*Directions for this task*:
The entries below should be output exactly as written.
[[ Input for this task open ]]
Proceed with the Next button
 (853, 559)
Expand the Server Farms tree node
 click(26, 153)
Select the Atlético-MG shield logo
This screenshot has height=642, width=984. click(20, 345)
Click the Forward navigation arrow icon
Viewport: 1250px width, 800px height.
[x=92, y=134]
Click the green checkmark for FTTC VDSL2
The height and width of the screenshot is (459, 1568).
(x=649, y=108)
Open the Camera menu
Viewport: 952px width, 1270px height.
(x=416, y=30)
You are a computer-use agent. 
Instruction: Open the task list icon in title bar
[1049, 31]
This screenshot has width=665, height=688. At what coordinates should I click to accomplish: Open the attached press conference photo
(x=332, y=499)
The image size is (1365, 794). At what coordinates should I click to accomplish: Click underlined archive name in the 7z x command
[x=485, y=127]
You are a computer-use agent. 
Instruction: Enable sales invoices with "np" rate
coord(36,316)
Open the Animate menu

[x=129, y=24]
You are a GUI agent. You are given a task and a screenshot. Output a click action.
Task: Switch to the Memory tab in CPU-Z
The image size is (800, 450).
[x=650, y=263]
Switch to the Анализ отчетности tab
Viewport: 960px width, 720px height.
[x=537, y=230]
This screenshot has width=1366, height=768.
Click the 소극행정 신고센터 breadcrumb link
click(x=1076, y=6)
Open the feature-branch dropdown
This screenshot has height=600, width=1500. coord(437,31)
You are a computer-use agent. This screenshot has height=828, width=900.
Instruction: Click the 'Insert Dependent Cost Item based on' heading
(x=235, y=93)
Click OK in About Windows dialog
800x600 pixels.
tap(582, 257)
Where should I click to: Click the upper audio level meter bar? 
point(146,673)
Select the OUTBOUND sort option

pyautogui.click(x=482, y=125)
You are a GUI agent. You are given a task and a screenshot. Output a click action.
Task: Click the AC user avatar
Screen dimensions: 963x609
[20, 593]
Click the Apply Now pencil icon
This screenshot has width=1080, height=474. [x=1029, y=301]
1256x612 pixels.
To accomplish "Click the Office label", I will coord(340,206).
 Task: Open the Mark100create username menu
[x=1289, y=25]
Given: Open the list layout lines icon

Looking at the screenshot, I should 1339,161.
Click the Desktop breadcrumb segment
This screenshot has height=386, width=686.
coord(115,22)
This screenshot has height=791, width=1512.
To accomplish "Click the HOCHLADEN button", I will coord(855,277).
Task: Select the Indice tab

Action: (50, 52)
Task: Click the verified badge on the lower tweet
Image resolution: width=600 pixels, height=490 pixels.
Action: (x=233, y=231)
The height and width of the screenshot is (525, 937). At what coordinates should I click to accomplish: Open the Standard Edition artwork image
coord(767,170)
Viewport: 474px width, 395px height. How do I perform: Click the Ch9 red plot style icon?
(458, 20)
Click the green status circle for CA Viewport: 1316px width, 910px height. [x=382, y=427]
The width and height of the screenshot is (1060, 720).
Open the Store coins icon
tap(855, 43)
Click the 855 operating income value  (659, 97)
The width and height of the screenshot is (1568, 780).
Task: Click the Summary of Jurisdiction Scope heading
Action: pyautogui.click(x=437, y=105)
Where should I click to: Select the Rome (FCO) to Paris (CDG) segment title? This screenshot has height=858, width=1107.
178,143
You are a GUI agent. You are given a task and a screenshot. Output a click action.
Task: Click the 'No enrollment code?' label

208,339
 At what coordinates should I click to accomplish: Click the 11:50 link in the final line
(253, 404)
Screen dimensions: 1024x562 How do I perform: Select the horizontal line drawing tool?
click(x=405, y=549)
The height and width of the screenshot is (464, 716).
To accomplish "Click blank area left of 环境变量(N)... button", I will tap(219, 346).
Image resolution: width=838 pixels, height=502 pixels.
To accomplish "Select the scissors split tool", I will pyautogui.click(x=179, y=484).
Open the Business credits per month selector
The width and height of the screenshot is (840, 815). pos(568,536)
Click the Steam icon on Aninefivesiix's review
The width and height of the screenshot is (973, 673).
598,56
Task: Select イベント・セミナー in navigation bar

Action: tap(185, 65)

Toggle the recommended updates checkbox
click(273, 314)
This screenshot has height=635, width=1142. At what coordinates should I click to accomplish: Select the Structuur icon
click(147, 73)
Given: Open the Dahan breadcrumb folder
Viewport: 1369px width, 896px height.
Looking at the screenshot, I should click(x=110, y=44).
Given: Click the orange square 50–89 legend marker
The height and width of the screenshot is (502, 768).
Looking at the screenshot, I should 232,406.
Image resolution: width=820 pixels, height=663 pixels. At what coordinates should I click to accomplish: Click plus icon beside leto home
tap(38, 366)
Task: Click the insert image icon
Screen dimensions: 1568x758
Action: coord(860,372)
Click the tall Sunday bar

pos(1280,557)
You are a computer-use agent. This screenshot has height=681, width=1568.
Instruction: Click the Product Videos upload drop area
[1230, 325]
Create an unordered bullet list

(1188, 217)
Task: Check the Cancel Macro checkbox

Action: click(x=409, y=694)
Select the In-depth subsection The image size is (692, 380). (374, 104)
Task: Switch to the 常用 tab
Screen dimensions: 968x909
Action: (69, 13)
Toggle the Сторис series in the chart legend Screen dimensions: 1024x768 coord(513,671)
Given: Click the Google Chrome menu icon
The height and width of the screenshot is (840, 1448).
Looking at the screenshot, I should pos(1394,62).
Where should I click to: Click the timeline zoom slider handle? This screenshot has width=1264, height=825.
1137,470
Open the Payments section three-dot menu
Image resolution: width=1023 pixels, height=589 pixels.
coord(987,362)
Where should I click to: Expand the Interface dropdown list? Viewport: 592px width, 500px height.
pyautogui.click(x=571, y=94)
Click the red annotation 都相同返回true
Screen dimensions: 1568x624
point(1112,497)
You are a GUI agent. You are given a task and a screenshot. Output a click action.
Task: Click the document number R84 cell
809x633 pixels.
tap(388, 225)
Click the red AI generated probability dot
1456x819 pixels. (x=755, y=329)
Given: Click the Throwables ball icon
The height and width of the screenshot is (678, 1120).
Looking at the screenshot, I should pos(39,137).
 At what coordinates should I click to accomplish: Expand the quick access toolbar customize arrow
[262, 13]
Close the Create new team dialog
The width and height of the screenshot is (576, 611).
[[ Input for this task closed ]]
*Expected answer*:
Proceed with the Next button
 (853, 559)
Expand the Server Farms tree node
 click(26, 153)
Select the Atlético-MG shield logo
This screenshot has height=642, width=984. click(20, 345)
Click the Forward navigation arrow icon
Viewport: 1250px width, 800px height.
[x=92, y=134]
Click the green checkmark for FTTC VDSL2
The height and width of the screenshot is (459, 1568).
(x=649, y=108)
Open the Camera menu
Viewport: 952px width, 1270px height.
(x=416, y=30)
You are a computer-use agent. 
Instruction: Open the task list icon in title bar
[1049, 31]
This screenshot has width=665, height=688. At what coordinates should I click to accomplish: Open the attached press conference photo
(x=332, y=499)
The image size is (1365, 794). At what coordinates should I click to accomplish: Click underlined archive name in the 7z x command
[x=485, y=127]
You are a computer-use agent. 
Instruction: Enable sales invoices with "np" rate
coord(36,316)
Open the Animate menu

[x=129, y=24]
You are a GUI agent. You are given a task and a screenshot. Output a click action.
Task: Switch to the Memory tab in CPU-Z
The image size is (800, 450).
[x=650, y=263]
Switch to the Анализ отчетности tab
Viewport: 960px width, 720px height.
[x=537, y=230]
This screenshot has width=1366, height=768.
Click the 소극행정 신고센터 breadcrumb link
click(x=1076, y=6)
Open the feature-branch dropdown
This screenshot has height=600, width=1500. coord(437,31)
You are a computer-use agent. This screenshot has height=828, width=900.
Instruction: Click the 'Insert Dependent Cost Item based on' heading
(x=235, y=93)
Click OK in About Windows dialog
800x600 pixels.
tap(582, 257)
Where should I click to: Click the upper audio level meter bar? 
point(146,673)
Select the OUTBOUND sort option

pyautogui.click(x=482, y=125)
You are a GUI agent. You are given a task and a screenshot. Output a click action.
Task: Click the AC user avatar
Screen dimensions: 963x609
[20, 593]
Click the Apply Now pencil icon
This screenshot has width=1080, height=474. [x=1029, y=301]
1256x612 pixels.
To accomplish "Click the Office label", I will coord(340,206).
 Task: Open the Mark100create username menu
[x=1289, y=25]
Given: Open the list layout lines icon

Looking at the screenshot, I should 1339,161.
Click the Desktop breadcrumb segment
This screenshot has height=386, width=686.
coord(115,22)
This screenshot has height=791, width=1512.
To accomplish "Click the HOCHLADEN button", I will coord(855,277).
Task: Select the Indice tab

Action: (50, 52)
Task: Click the verified badge on the lower tweet
Image resolution: width=600 pixels, height=490 pixels.
Action: (x=233, y=231)
The height and width of the screenshot is (525, 937). At what coordinates should I click to accomplish: Open the Standard Edition artwork image
coord(767,170)
Viewport: 474px width, 395px height. How do I perform: Click the Ch9 red plot style icon?
(458, 20)
Click the green status circle for CA Viewport: 1316px width, 910px height. [x=382, y=427]
The width and height of the screenshot is (1060, 720).
Open the Store coins icon
tap(855, 43)
Click the 855 operating income value  (659, 97)
The width and height of the screenshot is (1568, 780).
Task: Click the Summary of Jurisdiction Scope heading
Action: pyautogui.click(x=437, y=105)
Where should I click to: Select the Rome (FCO) to Paris (CDG) segment title? This screenshot has height=858, width=1107.
178,143
You are a GUI agent. You are given a task and a screenshot. Output a click action.
Task: Click the 'No enrollment code?' label

208,339
 At what coordinates should I click to accomplish: Click the 11:50 link in the final line
(253, 404)
Screen dimensions: 1024x562 How do I perform: Select the horizontal line drawing tool?
click(x=405, y=549)
The height and width of the screenshot is (464, 716).
To accomplish "Click blank area left of 环境变量(N)... button", I will tap(219, 346).
Image resolution: width=838 pixels, height=502 pixels.
To accomplish "Select the scissors split tool", I will pyautogui.click(x=179, y=484).
Open the Business credits per month selector
The width and height of the screenshot is (840, 815). pos(568,536)
Click the Steam icon on Aninefivesiix's review
The width and height of the screenshot is (973, 673).
598,56
Task: Select イベント・セミナー in navigation bar

Action: tap(185, 65)

Toggle the recommended updates checkbox
click(273, 314)
This screenshot has height=635, width=1142. At what coordinates should I click to accomplish: Select the Structuur icon
click(147, 73)
Given: Open the Dahan breadcrumb folder
Viewport: 1369px width, 896px height.
Looking at the screenshot, I should click(x=110, y=44).
Given: Click the orange square 50–89 legend marker
The height and width of the screenshot is (502, 768).
Looking at the screenshot, I should 232,406.
Image resolution: width=820 pixels, height=663 pixels. At what coordinates should I click to accomplish: Click plus icon beside leto home
tap(38, 366)
Task: Click the insert image icon
Screen dimensions: 1568x758
Action: coord(860,372)
Click the tall Sunday bar

pos(1280,557)
You are a computer-use agent. This screenshot has height=681, width=1568.
Instruction: Click the Product Videos upload drop area
[1230, 325]
Create an unordered bullet list

(1188, 217)
Task: Check the Cancel Macro checkbox

Action: click(x=409, y=694)
Select the In-depth subsection The image size is (692, 380). (374, 104)
Task: Switch to the 常用 tab
Screen dimensions: 968x909
Action: (69, 13)
Toggle the Сторис series in the chart legend Screen dimensions: 1024x768 coord(513,671)
Given: Click the Google Chrome menu icon
The height and width of the screenshot is (840, 1448).
Looking at the screenshot, I should pos(1394,62).
Where should I click to: Click the timeline zoom slider handle? This screenshot has width=1264, height=825.
1137,470
Open the Payments section three-dot menu
Image resolution: width=1023 pixels, height=589 pixels.
coord(987,362)
Where should I click to: Expand the Interface dropdown list? Viewport: 592px width, 500px height.
pyautogui.click(x=571, y=94)
Click the red annotation 都相同返回true
Screen dimensions: 1568x624
point(1112,497)
You are a GUI agent. You are given a task and a screenshot. Output a click action.
Task: Click the document number R84 cell
809x633 pixels.
tap(388, 225)
Click the red AI generated probability dot
1456x819 pixels. (x=755, y=329)
Given: Click the Throwables ball icon
The height and width of the screenshot is (678, 1120).
Looking at the screenshot, I should pos(39,137).
 At what coordinates should I click to accomplish: Expand the quick access toolbar customize arrow
[262, 13]
Close the Create new team dialog
The width and height of the screenshot is (576, 611).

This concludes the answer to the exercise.